You're definitely not alone. It's complicated that's for sure. You can't blame yourself for the situation, you can't choose who you fall in love with, and until you are in the situation you can't imagine how hard and complex it is. The best you can do is try to build a relationship with each child. Get to know them. The teens will be tough. My relationship with my SD9 is more like my relationship with my nieces, an Auntie role. So I'm not a parental figure, nor a peer figure, but a caring adult figure.

I am feeling more apart of my family with time and effort, but there are still times that it feels awkward. Did you spend much time with the kids before you moved in?

hermom's picture

I work 12pm-10pm sat and

I work 12pm-10pm sat and sun, so before we moved in together I was only around a few hours here or there. Weekends were basically their time with their daddy.
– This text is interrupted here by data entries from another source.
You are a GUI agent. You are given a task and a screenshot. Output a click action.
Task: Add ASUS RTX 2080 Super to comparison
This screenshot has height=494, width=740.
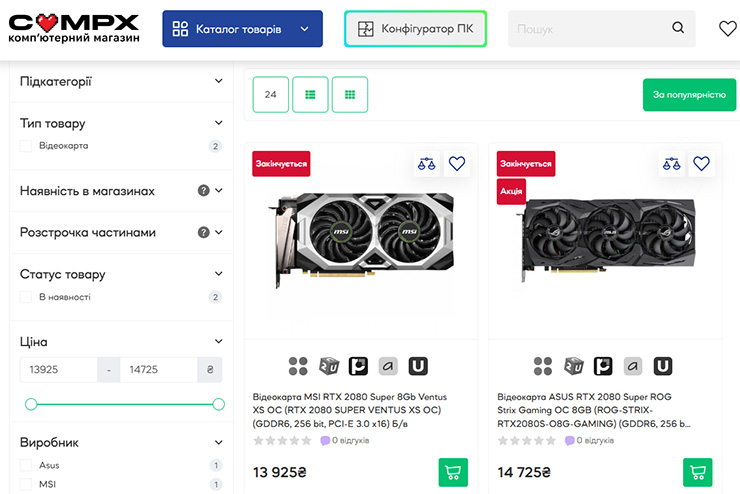(671, 164)
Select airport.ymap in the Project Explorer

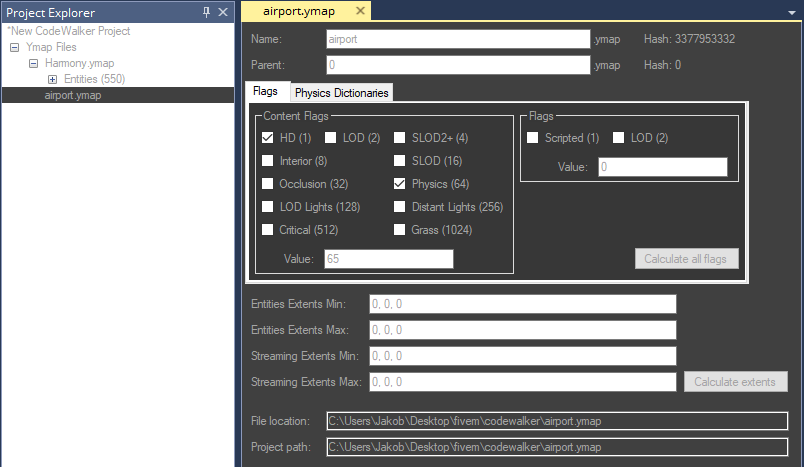point(73,95)
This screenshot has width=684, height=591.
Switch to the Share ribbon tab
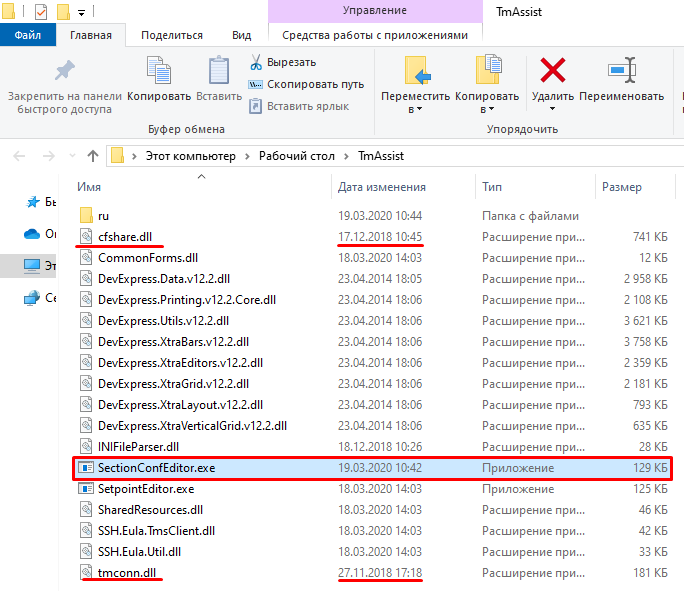[172, 35]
I still work most of the weekend, I guess that could make it harder for them to adjust to me being there when I my presence is so limited.

DITTTTO

My sentiments EXACTLY.

recentlyretiredbaby1988's picture

feel like alone

i feel like im just sat there invisible in my house when the skids are there

life is a box of choclates you never know what your going to get (i always pick the coffe of the box what about you ) Sticking out tongue

unknown's picture

there should be a mandatory course

that all bio parents must take WITH their prospective partners and future stepparents of their kids beforehand. to help the bioparents understand what the stepparent will be subjected to (and i use the word 'subjected' because it's almost like punishment sometimes!) and to help us understand the bioparents. i have no idea what biomoms and stepdads go through, but coming from a stepmom with the biodad, this 'disneyland dad' syndrome is sickening and his kid totally gets off on it and LOVES the fact that i have NO say in my own house when he's here because he knows his dad will veto it. all this talking about it is getting me upset. i think this weekend, when the skid is here, i'm taking a new stance. again. i have GOT to take control back of my house. and if DH corrects or undermines me in front of skid like he usually does, *sigh*, i will do what i usually would NOT do and that is 'have a very frank discussion with DH in FRONT of skid so that skid witnesses me putting my foot down and he needs to learn and firmly understand that i too, am someone to be respected in this household.' ESPECIALLY since i am the one doing ALL the cooking ALL the cleaning. so, if his dad wont' get that message across, it's u to me. yeah, i've had enough.

sorry for the rant.

Just trying to be a Stepmom without getting Stepped On.

When they

start talking about "old times" or the bm's relatives (they go on & on) about people I don't know & don't care to know---- I usually just find a reason to go to the store or check my email or EJECT. My husband knows that I can only take the kids (his/mine/yours)for so long & when their visits last 7 hours I wanna shoot myself. BUT because it only happens on holidays I can be a big girl and smile.

But something just perfect happened yesterday (Mother's Day). My kids were very polite around my dh & didn't mention their dad or that side of the family. He noticed it & I emphasized that my children know it is rude to monopolize the conversation with topics that all present are not familiar or comfortable with. It isn't that the subject is off limits, but it is RUDE. I think he got the message loud and clear.